To summarize, current methods used to understand European consumer contract law fall short of addressing the essential weaknesses of the current regulation system, because the classical methods of comparing legal provisions and understanding similarities and differences are simply not suitable for the vast amount of legal observations that need to be scrutinized. Moreover, the design of comparative law as a research method leads to a limited aggregation of results, which means further research can build on such outcomes only in an incremental manner. This contribution therefore emphasized the need to address the resulting complexity of European consumer contract law by further combining research methods and novel tools to uncover hidden patterns within and relationships between its different components. As explored in the next section, this is exactly what the Convergence Index aims to do. -
3. Case Study: The Convergence Index
As we have seen, European consumer contract law is a very regulation-intense field of European law that receives a lot of attention within and beyond the policy cycle. However, all the information produced to analyse this field is fragmented and unaggregated, owing to the research methods traditionally used in its exploration. Regardless of how much quality can be derived from doctrinal analyses on the harmonization of consumer law, one perspective of this discussion remains under-represented in the literature: the need to empirically measure how much legal convergence has been achieved through the policies of the European legislator.

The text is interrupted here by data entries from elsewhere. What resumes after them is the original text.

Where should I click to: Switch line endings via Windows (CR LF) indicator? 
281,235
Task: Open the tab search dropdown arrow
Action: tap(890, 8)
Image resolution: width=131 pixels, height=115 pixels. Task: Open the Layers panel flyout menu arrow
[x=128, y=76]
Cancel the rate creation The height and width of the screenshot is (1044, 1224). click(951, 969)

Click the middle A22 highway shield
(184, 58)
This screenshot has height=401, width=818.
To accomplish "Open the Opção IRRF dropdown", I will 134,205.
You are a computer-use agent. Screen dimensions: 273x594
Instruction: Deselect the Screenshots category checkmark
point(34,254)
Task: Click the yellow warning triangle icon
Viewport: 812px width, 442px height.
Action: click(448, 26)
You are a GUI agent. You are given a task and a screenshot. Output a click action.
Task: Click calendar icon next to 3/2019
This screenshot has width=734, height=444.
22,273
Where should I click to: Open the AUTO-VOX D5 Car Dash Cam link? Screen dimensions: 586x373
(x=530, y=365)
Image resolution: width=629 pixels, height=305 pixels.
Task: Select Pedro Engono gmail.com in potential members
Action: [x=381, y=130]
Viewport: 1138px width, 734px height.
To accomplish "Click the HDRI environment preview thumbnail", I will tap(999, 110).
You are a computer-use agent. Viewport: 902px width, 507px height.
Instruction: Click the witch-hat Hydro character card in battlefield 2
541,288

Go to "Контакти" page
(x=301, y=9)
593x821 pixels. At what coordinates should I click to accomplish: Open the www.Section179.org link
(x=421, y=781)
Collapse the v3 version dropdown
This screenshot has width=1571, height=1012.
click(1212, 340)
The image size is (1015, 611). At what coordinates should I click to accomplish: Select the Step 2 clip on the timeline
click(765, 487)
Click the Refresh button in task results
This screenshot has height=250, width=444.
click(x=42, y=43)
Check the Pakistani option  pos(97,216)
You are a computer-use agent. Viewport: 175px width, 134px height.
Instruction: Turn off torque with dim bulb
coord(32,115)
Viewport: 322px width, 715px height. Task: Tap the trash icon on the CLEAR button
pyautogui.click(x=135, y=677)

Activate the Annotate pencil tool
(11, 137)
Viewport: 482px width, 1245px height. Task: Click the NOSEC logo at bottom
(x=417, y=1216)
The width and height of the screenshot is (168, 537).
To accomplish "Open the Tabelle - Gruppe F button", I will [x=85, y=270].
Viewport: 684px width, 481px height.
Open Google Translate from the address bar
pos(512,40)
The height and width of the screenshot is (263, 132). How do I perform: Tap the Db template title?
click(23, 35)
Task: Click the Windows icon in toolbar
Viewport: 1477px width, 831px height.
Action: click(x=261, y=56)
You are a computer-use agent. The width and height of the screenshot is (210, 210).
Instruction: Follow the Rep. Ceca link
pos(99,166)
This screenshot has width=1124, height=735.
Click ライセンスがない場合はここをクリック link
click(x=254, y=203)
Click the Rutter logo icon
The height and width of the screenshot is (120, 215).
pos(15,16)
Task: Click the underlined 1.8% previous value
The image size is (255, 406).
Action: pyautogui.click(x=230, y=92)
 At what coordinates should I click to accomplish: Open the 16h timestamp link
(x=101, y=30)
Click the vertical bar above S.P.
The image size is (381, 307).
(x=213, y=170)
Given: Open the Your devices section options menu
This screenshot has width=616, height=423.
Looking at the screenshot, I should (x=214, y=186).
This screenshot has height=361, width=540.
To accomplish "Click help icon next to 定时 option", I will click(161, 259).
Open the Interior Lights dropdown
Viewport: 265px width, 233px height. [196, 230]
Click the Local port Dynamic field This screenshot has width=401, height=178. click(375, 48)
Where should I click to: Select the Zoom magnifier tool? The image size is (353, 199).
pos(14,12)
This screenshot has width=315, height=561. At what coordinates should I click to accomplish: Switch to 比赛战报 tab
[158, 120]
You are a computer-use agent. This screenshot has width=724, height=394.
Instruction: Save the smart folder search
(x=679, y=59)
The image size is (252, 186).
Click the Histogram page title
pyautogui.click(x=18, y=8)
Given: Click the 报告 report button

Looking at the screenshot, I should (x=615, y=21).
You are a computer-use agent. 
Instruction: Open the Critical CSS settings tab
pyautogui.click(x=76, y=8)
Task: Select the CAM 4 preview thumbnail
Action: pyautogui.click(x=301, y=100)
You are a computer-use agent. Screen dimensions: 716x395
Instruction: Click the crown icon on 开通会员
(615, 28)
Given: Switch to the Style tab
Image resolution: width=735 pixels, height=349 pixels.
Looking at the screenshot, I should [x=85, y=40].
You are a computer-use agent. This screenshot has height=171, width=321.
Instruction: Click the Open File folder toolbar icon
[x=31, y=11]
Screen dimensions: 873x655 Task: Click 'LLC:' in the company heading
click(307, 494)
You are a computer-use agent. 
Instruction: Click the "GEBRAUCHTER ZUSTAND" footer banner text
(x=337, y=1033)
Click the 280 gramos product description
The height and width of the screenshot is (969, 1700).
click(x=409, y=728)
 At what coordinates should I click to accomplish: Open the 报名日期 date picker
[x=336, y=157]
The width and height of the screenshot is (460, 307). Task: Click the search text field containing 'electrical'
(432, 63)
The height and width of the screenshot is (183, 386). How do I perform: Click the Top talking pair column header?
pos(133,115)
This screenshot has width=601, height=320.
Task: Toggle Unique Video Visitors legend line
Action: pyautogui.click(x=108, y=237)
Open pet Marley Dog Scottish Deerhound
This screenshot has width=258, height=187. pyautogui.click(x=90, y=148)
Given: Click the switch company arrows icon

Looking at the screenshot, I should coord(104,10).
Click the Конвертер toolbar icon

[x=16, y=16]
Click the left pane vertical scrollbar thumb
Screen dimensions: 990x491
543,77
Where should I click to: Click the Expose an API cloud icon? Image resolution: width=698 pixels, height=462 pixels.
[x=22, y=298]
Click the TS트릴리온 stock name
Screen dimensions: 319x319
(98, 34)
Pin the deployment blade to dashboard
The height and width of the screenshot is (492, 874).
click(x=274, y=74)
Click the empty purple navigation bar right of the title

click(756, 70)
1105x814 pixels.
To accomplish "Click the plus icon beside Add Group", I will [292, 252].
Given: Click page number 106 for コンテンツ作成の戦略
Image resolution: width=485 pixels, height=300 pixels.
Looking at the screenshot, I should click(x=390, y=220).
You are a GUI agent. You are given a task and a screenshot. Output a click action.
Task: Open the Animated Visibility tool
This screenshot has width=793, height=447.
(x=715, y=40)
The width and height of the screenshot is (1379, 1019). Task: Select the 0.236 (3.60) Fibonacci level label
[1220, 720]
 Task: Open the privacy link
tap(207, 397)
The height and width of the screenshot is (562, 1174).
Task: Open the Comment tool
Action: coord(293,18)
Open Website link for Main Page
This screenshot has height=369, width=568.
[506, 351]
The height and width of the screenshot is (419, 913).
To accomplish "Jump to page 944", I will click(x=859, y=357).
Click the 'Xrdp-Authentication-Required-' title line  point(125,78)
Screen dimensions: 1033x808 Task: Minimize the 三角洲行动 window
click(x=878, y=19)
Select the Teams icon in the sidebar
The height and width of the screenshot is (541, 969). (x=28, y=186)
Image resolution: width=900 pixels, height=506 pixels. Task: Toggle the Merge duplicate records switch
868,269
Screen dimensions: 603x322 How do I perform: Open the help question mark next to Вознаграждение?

Inspired by the OECD Composite Indicators Handbook (OECD 2008), Siems’ ‘numerical comparative law’ approach (Siems 2005, pp. 521-540; Siems 2014, pp. 146-187) and the ‘Courts’ study by Djankov et al. (2002), the Convergence Index is an aggregate metric aimed at measuring the level of legal convergence occurring as a result of the transposition of European directives into national legal systems. The Convergence Index aims to add value to existing research in four different ways by: (i) triggering a discussion regarding what harmonization policies have achieved so far; (ii) exploring what factors are important for convergence and their performance; (iii) offering proof that maximum harmonization does not necessarily lead to much more convergence than minimum harmonization; and (iv) laying the foundation for additional research to potentially test the hypothesis that more harmonization leads to a better functioning internal market.20xFor a complete overview of the methodology behind the Convergence Index, see Goanta 2016.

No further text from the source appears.